Exercise objective> Based on the listing below, report how many lines contain the word "Enable". Nothing but the number, please.

**** Recorded information

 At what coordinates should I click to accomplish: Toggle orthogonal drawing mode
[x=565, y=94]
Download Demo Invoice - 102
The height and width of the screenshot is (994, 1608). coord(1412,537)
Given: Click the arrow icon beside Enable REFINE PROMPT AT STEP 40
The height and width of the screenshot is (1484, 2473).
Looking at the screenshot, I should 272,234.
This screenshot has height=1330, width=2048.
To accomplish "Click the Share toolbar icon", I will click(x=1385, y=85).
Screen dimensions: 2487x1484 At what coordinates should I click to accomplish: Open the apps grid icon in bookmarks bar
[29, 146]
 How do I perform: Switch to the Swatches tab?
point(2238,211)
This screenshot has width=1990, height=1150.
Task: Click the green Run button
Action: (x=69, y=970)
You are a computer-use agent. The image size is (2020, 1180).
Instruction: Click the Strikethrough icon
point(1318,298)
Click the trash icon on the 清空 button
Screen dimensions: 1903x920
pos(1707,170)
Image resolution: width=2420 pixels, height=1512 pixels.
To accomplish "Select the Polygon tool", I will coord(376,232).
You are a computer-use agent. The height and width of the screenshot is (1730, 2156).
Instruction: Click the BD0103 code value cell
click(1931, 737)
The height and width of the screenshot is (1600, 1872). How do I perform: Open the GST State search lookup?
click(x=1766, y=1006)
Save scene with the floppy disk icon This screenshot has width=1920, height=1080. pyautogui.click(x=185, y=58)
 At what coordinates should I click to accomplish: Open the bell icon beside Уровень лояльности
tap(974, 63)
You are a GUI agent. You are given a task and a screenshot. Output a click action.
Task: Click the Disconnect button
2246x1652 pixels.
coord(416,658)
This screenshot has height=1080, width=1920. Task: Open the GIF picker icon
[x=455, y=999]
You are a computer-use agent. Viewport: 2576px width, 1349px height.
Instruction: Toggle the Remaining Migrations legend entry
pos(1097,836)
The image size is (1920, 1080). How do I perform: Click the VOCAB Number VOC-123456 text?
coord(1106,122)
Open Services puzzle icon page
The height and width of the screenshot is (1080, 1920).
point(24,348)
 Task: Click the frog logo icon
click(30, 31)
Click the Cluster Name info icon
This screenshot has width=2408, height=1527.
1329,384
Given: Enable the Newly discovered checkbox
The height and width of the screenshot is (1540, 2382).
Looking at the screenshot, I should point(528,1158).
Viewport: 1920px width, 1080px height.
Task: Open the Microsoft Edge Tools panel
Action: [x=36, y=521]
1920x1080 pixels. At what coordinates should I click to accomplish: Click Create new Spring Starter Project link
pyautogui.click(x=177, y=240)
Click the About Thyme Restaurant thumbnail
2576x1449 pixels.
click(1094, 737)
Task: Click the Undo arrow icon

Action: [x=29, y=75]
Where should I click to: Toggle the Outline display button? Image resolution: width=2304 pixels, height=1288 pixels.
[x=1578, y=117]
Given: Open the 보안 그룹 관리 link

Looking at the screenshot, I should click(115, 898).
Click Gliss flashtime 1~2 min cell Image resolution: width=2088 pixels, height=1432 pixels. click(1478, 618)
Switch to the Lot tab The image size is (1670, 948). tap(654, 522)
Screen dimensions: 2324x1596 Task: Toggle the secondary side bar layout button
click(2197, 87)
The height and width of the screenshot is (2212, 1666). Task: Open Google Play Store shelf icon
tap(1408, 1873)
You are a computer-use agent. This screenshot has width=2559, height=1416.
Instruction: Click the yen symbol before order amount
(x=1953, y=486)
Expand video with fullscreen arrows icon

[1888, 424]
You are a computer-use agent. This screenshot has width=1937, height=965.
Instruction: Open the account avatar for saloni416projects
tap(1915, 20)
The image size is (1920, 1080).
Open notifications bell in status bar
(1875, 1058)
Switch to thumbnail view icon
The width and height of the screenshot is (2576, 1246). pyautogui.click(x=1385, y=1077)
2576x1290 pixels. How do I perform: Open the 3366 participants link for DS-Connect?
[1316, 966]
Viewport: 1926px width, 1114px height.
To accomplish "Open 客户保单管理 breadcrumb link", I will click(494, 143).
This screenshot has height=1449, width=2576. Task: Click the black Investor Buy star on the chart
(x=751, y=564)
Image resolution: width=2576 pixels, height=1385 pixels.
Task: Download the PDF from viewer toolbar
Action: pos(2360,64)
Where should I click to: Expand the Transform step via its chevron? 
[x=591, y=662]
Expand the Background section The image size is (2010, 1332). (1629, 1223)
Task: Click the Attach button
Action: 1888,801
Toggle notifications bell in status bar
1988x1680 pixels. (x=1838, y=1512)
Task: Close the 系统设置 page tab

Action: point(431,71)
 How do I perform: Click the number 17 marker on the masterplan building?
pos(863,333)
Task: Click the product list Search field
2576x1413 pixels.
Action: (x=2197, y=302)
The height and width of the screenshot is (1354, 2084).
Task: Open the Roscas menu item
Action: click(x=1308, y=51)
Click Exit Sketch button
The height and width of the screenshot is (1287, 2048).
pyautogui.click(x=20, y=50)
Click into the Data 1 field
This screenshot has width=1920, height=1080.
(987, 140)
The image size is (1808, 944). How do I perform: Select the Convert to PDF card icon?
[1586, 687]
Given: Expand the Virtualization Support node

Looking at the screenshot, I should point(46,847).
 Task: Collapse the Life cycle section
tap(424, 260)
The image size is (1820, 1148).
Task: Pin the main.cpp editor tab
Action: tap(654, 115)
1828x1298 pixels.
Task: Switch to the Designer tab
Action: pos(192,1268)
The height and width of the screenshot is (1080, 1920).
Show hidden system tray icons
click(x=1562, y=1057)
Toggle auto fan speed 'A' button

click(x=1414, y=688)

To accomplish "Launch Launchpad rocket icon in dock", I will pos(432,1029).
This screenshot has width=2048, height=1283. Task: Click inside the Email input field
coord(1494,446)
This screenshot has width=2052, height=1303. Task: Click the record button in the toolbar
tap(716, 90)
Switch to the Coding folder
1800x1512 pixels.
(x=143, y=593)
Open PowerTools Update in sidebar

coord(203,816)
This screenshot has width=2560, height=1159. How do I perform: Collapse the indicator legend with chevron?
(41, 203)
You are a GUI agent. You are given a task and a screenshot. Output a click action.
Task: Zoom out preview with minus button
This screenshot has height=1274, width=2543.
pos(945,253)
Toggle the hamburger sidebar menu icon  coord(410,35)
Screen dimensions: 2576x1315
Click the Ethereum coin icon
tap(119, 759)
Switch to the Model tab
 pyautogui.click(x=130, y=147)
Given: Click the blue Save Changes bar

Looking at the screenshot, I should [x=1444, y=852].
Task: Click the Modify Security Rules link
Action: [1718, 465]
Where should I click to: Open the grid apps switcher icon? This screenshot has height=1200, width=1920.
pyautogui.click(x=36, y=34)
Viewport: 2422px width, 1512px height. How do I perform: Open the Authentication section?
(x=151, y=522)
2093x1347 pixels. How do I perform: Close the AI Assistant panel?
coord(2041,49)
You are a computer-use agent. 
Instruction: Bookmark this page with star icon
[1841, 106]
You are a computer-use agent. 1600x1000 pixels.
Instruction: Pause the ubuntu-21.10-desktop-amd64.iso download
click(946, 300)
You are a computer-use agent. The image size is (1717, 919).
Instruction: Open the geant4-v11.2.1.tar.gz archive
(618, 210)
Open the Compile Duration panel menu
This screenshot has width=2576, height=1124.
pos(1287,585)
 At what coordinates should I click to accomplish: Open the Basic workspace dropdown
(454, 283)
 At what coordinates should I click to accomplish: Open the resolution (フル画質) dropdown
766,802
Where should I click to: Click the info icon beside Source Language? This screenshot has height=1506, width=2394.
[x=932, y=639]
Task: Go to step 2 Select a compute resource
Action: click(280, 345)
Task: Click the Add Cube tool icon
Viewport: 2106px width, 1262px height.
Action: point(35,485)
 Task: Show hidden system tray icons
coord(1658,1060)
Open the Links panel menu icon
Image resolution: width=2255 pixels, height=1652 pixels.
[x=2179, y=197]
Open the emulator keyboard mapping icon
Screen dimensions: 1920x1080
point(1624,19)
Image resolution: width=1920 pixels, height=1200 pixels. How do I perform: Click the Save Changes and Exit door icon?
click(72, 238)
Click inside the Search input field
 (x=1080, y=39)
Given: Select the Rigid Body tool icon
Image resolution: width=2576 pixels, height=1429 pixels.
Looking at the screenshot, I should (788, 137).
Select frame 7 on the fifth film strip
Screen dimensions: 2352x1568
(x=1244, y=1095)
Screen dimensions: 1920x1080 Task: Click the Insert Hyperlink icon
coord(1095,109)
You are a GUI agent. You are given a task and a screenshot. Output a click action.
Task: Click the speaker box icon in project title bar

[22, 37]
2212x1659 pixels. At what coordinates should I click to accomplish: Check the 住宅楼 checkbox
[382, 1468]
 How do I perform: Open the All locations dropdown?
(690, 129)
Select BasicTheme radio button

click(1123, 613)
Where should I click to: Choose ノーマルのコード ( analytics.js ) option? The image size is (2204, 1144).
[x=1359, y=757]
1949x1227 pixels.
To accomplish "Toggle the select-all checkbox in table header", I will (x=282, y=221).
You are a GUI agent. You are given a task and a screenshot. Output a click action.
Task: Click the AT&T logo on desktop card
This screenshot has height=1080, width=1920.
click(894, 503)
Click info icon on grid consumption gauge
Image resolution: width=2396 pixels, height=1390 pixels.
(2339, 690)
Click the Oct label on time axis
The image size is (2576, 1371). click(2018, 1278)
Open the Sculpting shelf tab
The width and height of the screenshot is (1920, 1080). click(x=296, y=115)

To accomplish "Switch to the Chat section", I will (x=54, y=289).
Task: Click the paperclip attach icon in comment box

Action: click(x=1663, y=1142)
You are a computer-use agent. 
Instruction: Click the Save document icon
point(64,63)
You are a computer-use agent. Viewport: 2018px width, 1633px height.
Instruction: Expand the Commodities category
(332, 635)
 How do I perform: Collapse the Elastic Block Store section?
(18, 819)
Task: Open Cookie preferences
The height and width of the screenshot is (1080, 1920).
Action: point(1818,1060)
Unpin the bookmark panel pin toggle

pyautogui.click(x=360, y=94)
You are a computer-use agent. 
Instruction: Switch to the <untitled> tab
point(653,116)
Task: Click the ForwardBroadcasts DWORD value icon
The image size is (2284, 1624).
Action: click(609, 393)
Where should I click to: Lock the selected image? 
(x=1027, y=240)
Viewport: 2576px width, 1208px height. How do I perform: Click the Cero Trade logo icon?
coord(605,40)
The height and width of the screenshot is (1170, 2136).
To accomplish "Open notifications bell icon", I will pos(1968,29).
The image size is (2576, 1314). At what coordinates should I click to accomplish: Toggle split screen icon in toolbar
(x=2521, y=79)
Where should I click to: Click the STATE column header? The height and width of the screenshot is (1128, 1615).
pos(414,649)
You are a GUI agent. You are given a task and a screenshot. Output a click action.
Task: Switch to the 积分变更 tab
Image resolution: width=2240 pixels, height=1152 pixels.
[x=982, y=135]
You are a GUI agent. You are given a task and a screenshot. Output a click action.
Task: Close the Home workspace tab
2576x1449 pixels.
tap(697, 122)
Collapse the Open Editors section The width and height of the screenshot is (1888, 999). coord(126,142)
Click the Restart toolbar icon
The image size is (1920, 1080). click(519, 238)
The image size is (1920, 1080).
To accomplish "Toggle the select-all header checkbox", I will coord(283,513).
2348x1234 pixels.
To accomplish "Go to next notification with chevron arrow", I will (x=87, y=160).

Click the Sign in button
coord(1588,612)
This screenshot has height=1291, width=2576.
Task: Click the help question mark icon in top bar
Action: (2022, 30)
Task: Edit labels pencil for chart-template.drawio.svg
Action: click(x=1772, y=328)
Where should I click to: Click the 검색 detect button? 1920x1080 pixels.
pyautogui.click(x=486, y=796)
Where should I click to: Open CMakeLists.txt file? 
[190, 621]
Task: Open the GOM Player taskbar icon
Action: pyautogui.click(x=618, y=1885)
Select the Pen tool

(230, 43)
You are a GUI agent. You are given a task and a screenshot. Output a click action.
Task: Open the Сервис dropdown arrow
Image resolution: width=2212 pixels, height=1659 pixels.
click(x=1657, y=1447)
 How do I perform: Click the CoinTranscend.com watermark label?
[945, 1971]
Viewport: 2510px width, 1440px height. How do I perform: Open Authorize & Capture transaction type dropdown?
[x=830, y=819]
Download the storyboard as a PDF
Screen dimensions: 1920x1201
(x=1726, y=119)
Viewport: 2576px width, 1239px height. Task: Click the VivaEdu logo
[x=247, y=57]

********

Answer section> 2